Goal of the exercise: From the listing below, retype exactly the line holding "Where should I click to: Click the asset", the line holding "This screenshot has width=1511, height=812.", and the lines between them; skip everything else.

Dataset records:
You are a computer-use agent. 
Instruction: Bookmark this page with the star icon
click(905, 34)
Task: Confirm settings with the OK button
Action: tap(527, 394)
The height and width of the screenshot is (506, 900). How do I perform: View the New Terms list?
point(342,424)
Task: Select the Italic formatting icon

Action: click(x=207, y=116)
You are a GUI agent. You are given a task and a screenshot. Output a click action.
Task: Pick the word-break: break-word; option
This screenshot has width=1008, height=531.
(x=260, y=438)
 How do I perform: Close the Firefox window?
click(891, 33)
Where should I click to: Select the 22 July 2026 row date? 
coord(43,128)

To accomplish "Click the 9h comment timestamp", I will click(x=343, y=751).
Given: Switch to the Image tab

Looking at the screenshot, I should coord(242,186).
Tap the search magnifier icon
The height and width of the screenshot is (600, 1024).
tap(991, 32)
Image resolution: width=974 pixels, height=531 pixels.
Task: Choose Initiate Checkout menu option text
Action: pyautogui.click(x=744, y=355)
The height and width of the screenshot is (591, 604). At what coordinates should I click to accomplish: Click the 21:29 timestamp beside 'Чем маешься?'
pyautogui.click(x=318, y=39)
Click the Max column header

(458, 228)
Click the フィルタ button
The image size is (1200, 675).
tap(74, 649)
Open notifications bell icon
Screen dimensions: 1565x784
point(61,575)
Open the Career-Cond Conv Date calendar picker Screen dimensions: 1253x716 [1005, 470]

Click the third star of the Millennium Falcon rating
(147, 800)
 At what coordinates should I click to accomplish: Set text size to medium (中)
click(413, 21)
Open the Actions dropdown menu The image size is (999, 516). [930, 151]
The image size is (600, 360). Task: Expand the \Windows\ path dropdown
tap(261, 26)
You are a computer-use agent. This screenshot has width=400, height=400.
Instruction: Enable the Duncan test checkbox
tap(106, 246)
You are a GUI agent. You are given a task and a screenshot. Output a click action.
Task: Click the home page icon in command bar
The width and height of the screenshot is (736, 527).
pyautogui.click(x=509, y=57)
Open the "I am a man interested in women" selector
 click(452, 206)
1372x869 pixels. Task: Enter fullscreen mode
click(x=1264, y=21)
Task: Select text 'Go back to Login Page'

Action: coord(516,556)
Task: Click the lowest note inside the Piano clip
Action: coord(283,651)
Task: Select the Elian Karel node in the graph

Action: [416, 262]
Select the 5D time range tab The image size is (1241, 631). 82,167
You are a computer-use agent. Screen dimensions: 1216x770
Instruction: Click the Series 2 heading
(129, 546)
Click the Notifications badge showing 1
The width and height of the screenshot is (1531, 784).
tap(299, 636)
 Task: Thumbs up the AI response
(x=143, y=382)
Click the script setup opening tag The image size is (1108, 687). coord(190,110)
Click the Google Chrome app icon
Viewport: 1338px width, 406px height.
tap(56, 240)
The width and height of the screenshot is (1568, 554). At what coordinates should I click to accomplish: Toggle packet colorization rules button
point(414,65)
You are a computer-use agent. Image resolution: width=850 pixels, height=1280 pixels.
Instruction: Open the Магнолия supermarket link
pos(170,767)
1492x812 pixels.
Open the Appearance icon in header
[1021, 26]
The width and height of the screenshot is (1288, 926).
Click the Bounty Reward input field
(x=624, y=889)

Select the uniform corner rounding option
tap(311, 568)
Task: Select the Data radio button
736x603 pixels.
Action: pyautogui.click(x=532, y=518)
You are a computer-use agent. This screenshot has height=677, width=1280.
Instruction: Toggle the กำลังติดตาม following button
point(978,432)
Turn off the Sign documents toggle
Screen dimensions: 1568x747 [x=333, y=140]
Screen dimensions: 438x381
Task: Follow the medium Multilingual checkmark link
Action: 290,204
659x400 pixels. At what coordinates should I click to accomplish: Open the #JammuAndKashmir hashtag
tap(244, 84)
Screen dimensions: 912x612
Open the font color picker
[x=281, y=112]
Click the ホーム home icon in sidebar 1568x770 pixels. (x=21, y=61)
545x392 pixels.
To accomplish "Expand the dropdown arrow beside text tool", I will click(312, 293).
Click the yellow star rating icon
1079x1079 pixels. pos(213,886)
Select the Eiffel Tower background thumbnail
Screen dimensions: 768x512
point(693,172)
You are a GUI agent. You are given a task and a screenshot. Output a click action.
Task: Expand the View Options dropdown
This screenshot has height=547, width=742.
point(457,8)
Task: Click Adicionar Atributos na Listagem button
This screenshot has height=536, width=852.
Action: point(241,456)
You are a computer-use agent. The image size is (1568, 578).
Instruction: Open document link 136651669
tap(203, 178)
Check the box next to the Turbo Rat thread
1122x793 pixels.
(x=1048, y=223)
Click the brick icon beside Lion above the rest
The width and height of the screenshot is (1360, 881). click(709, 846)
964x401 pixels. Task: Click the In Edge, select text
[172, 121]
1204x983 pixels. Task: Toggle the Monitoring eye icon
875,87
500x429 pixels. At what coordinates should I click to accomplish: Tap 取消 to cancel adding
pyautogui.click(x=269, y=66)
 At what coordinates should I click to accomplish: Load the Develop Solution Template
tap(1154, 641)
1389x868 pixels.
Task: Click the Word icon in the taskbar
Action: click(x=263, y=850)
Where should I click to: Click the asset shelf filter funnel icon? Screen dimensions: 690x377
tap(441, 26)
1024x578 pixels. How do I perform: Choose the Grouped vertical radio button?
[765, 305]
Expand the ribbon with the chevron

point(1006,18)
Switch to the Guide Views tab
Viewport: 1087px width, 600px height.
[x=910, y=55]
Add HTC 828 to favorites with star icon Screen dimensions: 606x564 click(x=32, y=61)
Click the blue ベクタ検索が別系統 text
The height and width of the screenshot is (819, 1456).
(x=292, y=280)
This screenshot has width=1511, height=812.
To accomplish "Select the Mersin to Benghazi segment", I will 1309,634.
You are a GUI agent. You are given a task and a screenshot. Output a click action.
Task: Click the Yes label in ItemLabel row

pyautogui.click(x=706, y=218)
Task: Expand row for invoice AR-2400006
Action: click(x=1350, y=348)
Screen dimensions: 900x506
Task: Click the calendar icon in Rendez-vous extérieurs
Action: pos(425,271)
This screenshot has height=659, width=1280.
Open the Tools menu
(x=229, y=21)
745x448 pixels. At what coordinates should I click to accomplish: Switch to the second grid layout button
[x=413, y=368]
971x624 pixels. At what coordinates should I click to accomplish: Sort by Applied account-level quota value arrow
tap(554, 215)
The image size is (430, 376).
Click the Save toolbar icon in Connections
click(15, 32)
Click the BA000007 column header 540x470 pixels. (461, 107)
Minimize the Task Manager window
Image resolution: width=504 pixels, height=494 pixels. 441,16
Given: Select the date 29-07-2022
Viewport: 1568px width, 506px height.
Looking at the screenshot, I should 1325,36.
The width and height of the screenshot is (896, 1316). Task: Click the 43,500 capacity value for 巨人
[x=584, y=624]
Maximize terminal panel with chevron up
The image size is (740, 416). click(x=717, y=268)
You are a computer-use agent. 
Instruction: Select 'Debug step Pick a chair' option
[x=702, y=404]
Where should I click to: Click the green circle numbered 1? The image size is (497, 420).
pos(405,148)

Task solution:
Where should I click to: Click the asset shelf filter funnel icon? Screen dimensions: 690x377
tap(441, 26)
1024x578 pixels. How do I perform: Choose the Grouped vertical radio button?
[765, 305]
Expand the ribbon with the chevron

point(1006,18)
Switch to the Guide Views tab
Viewport: 1087px width, 600px height.
[x=910, y=55]
Add HTC 828 to favorites with star icon Screen dimensions: 606x564 click(x=32, y=61)
Click the blue ベクタ検索が別系統 text
The height and width of the screenshot is (819, 1456).
(x=292, y=280)
This screenshot has width=1511, height=812.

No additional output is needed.